A regular legislative session spans fifteen weeks and costs taxpayers roughly $1.5 million. Unfinished business that can’t wait another year can trigger a call for a special session. That equates to twelve legislative days and adds up to around $400,000.
It’s important to note: lawmakers’ salaries aren’t included in those totals. Each bring in more than $51,000 a year. Other expenses like mileage and travel allowance are accounted for in the overall session costs.
This year, lawmakers say at least two special sessions are warranted. First, to handle the state’s prison crisis after the funding fell through for the controversial prison construction plan. It’s a time sensitive issue. The Justice Department filed a complaint against the state alleging conditions in Alabama’s male prisons violate their constitutional rights due to inmate-on-inmate violence, excessive use of force by prison staff members and unsafe conditions. If remedial action isn’t taken, the prisons could fall into federal receivership costing Alabama far more than it currently funds the Alabama Department of Corrections.
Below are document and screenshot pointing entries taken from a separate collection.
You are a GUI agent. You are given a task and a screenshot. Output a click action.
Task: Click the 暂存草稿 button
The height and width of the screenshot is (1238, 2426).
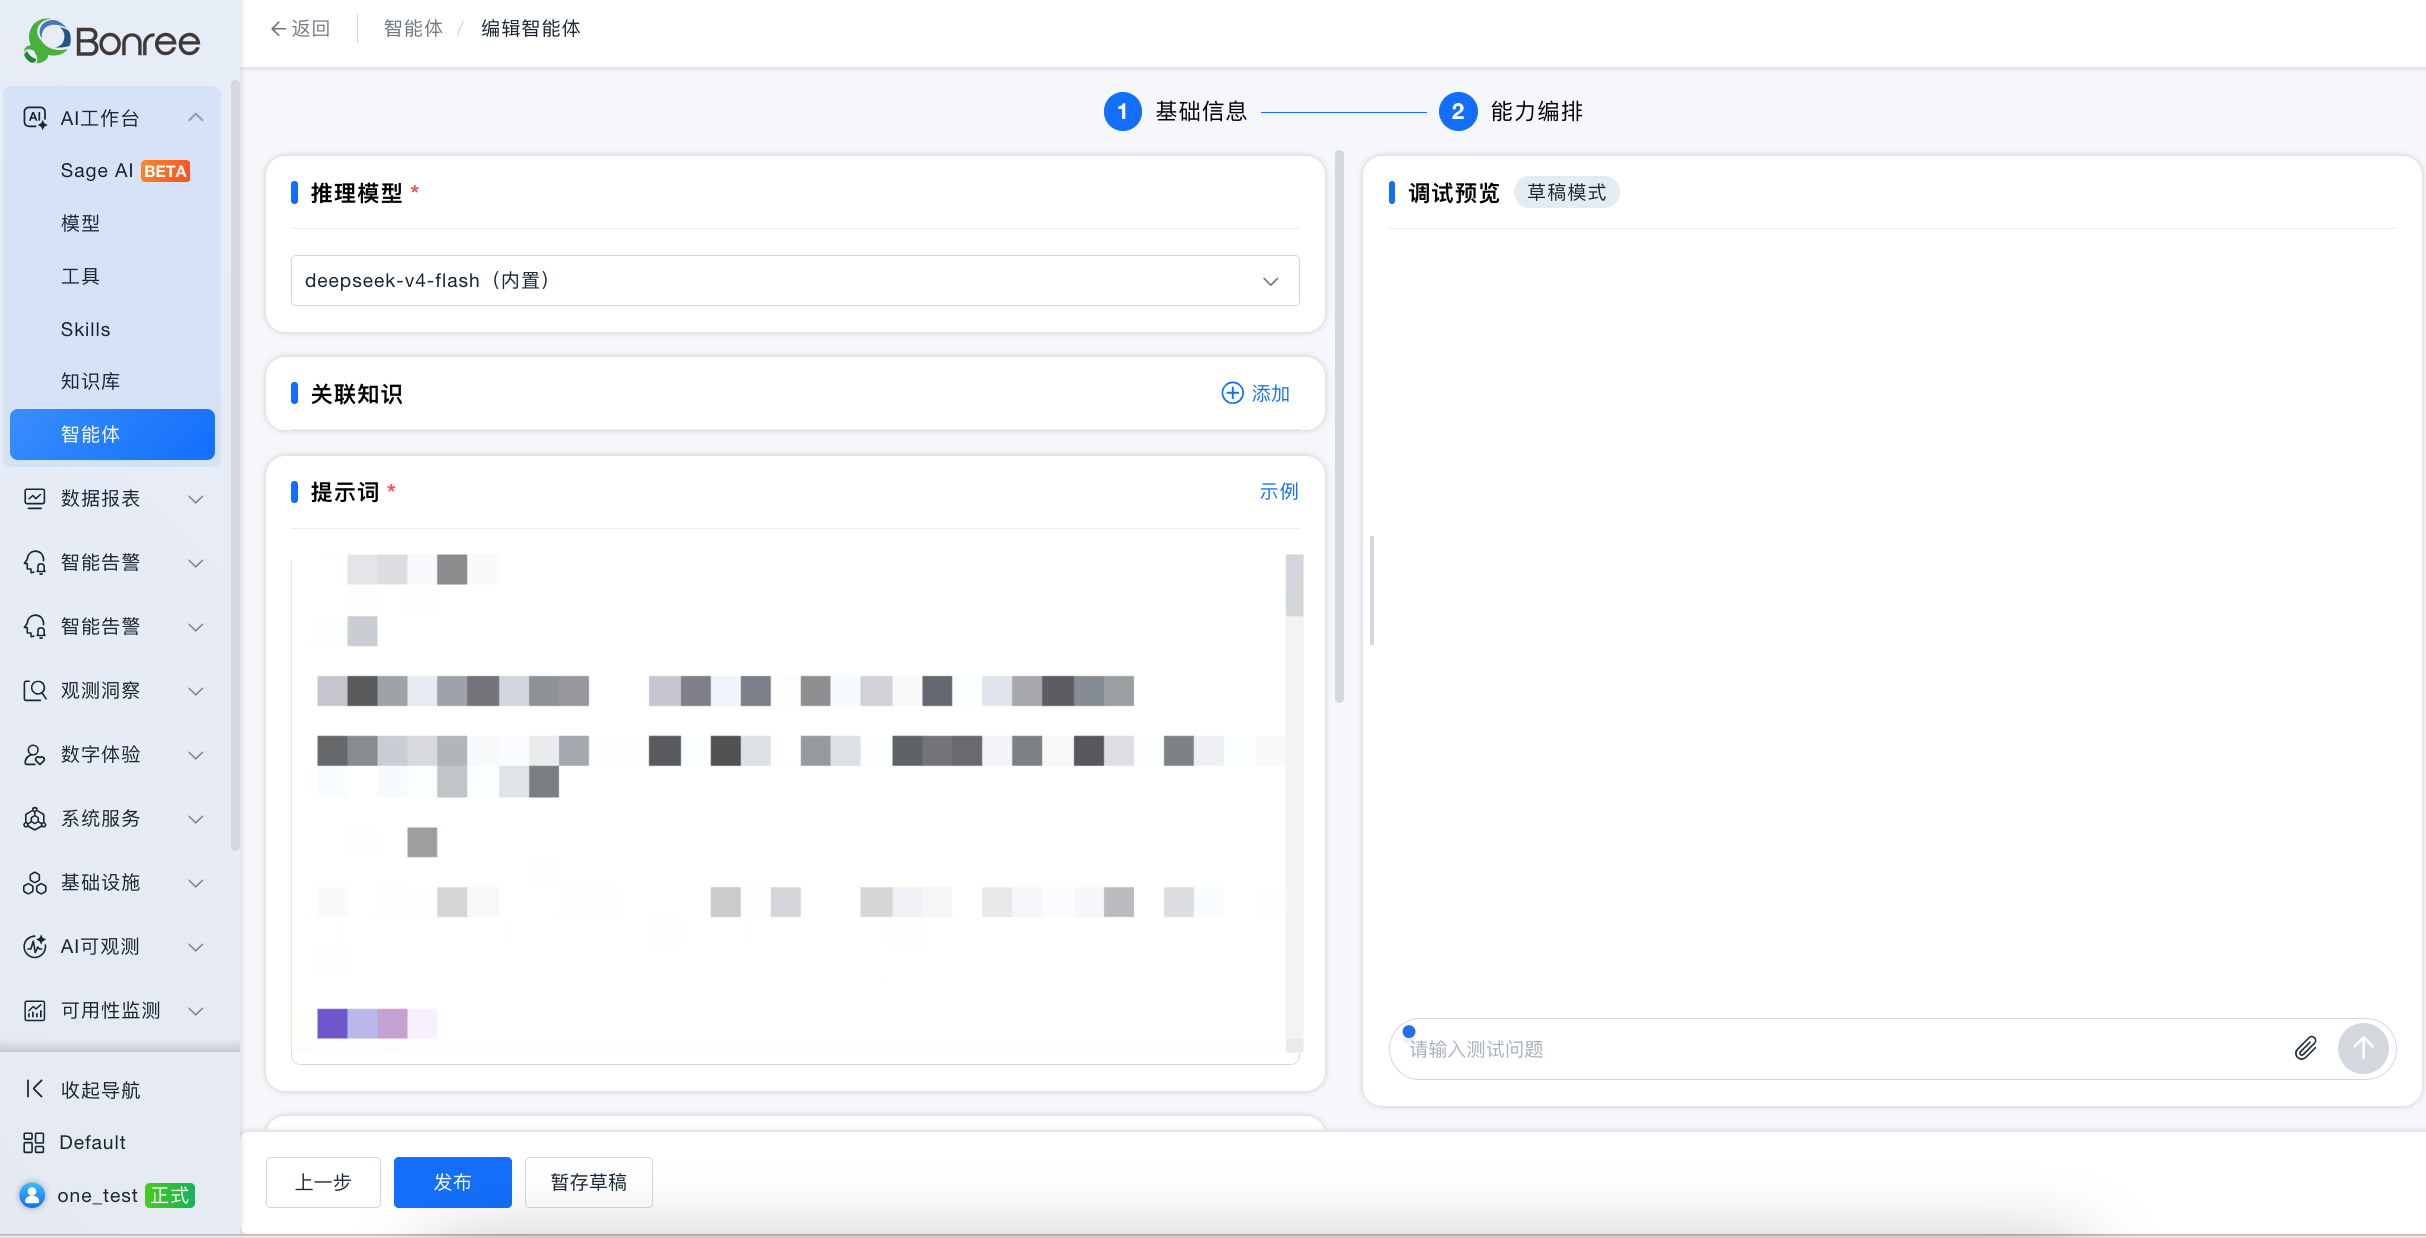(589, 1182)
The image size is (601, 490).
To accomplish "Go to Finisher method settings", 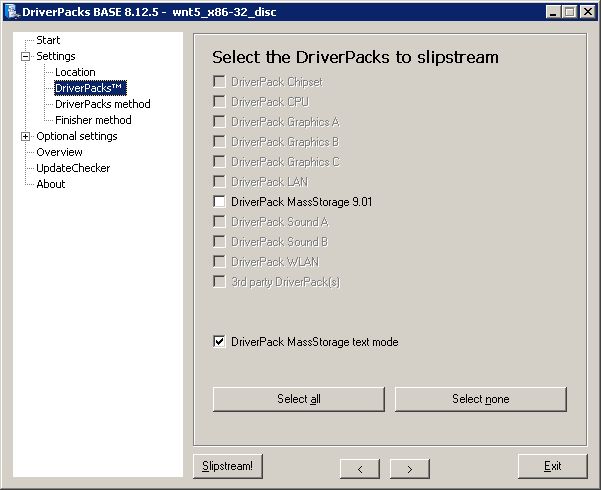I will 93,120.
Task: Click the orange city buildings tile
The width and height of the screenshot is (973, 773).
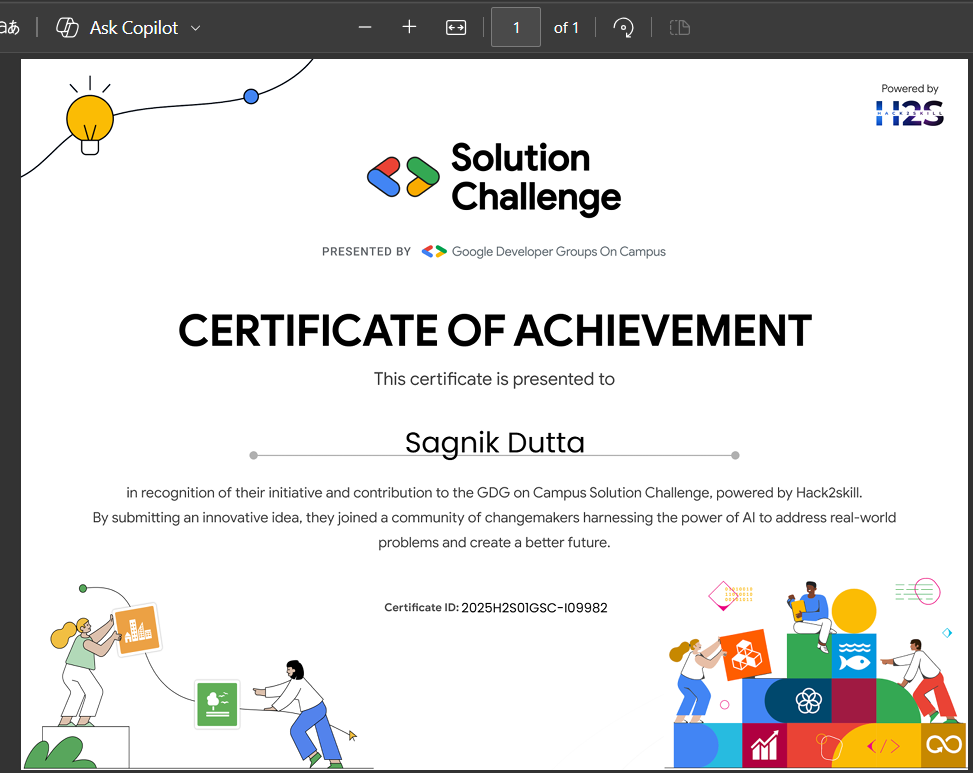Action: click(x=137, y=630)
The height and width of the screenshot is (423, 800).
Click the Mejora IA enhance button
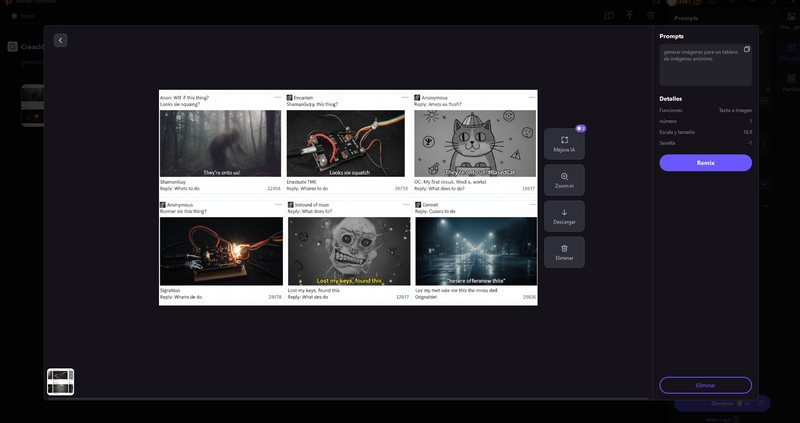pos(564,144)
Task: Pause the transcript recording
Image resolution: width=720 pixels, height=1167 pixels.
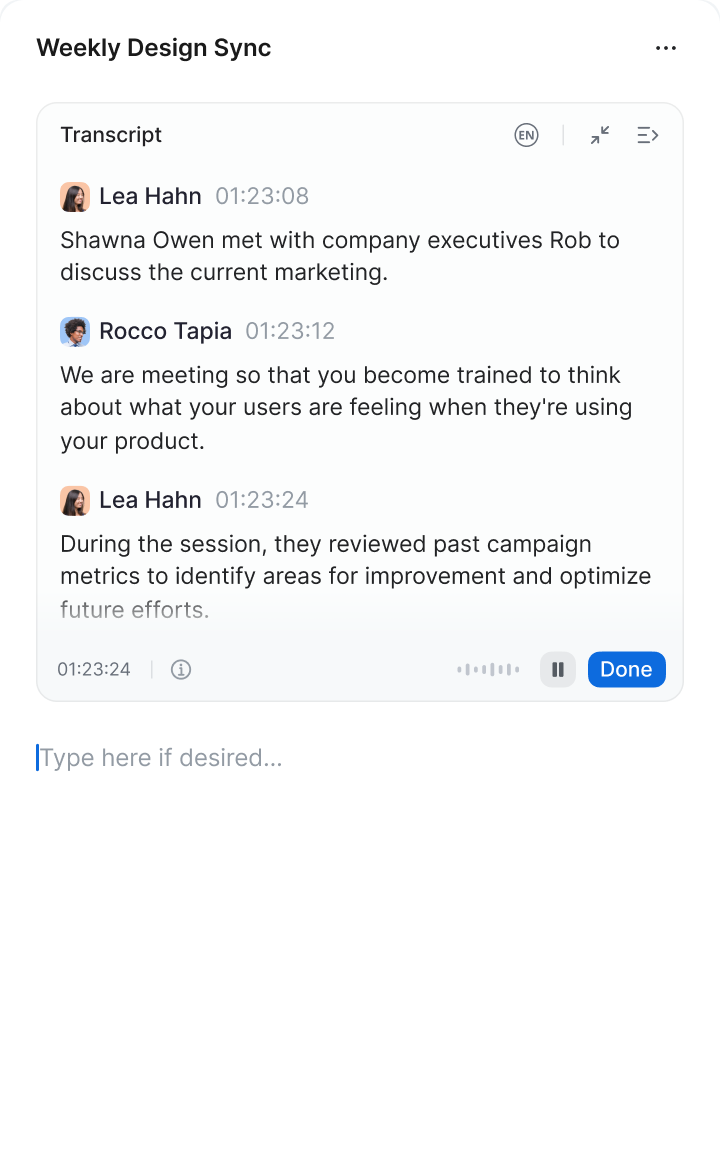Action: pos(558,670)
The second potential special session would take up redistricting. Every decade, lawmakers must redraw district lines to reflect population shifts shown in the latest census report. This covers district maps for Congress, the Legislature and the Alabama Board of Education. It’s one of the most impactful actions taken on by the legislature. It affects every voter and it’s mandatory to reach the ‘one person, one vote’ constitutional requirement that ensures electoral districts are equally populated. Reapportionment is a lengthy process, which often ends in court. That’s why the special session is expected in late fall to firm up new districts ahead of the 2022 election.
Combined, the special sessions would cost upwards of a million dollars. Only Governor Kay Ivey has the power to call the legislature back to Montgomery. She hasn’t committed to either session, Ivey’s office says she’s exploring all options.